Por Ernesto Ochoa Moreno - ochoaernesto18@gmail.com
A la vuelta de los días, al final de la vida, la vocación es la fidelidad a un sueño roto. Y llegar a este convencimiento no es, como pudiera parecerlo, una concesión que se hace al pesimismo, sino un humilde paso hacia la serenidad, hacia el heroísmo de la cotidianidad.
No hablo de resignación. Se trata del sentimiento hondo de las limitaciones, de las fragilidades y fugacidades de la vida, que nos lleva a aceptar la condición humana sin seguir pidiéndole peras al olmo.
Quién más, quién menos, todos llegamos a la tarde la vida (en la que, al decir de san Juan de la Cruz, nos examinarán en el amor) convertidos en muñones existenciales. Es una extraña experiencia de fracaso, de frustración, de utopías deshechas, cuando ya todo parece irreversible. Vienen entonces la decepción, la rebeldía, la autocompasión. Para muchos la agonía no es el fin temporal de los días, de la vida, sino el ahogarse en esa sensación deprimente de llegar al final con las “manos vacías”, para usar una expresión de Santa Teresita.

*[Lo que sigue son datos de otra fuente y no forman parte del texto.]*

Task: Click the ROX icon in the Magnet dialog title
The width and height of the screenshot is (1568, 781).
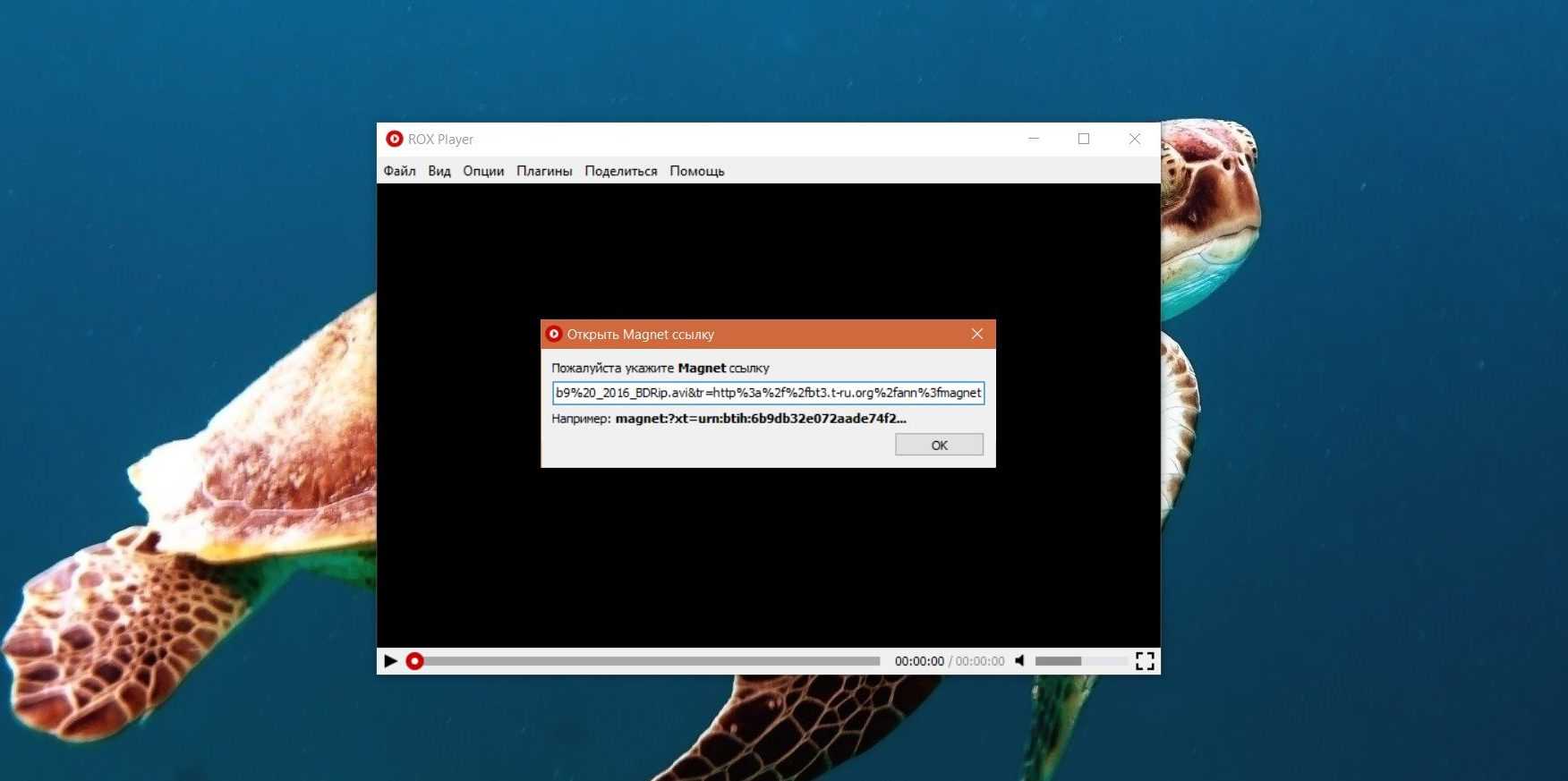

Seguir siendo fieles a un destino, a una vocación, a un puesto en la vida -aun con el sabor en el alma de que no era eso lo que soñábamos (o que tal vez sí era eso, pero a la postre hay que acepar que está lleno de vacíos, o vacío de plenitudes)- es una forma de valentía. Tal vez la única valentía que se nos pide. Siempre y cuando sea una fidelidad sin amarguras, llena de humilde alegría.

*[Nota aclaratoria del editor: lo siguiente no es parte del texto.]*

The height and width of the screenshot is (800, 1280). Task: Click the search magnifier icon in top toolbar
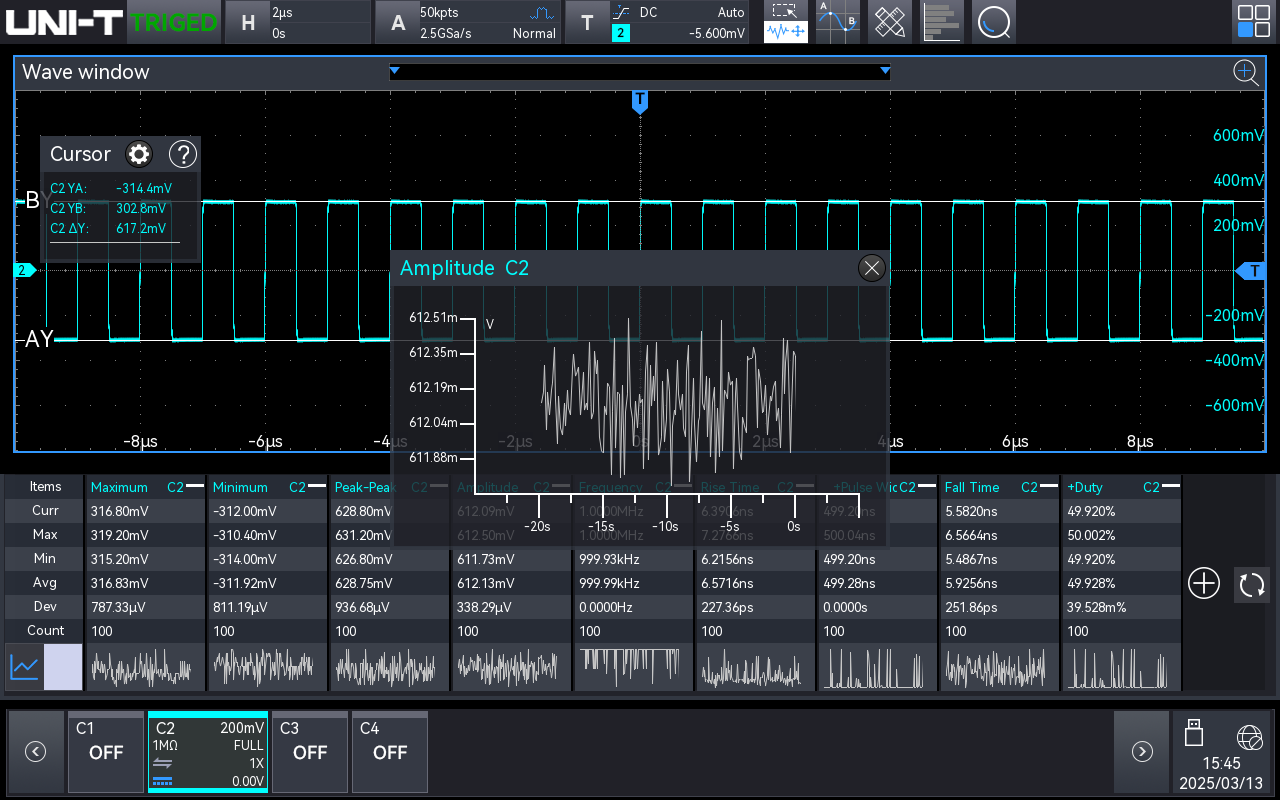[x=993, y=21]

Los artistas, los pensadores, los científicos, los profesionales, los santos, los amantes, los aventureros, en fin, todos los soñadores, conocen muy bien esta fidelidad a los sueños rotos. Que sirve no simplemente para aceptar el apaciguamiento de los fervores y de las sangres enardecidas, sino para seguir luchando, para seguir soñando, para seguir adelante. Aunque sea pisando cristales rotos.
Y pisar cristales rotos, valga aceptarlo y confesarlo, es una experiencia que duele, que hace sangrar. Y que no tiene sino una salida: seguir caminando sobre guijarros que punzan, que cortan, que no podemos esquivar. Y sobre los que tenemos que avanzar si queremos llegar a la meta.
Existe una espiritualidad del ocaso, del acabamiento, del deterioro, me dijo una vez el padre Nicanor Ochoa, mi tío, en una tarde otoñal, como esta que ya se está ocultando. Huele a agonía este aire de fugacidad que impregna a la luz amarilla del poniente. Allá, en el más allá, está la sombra de la noche. Allá está el misterio. Allá, la eternidad. Y Dios, claro. Lo creo y lo espero. Amén.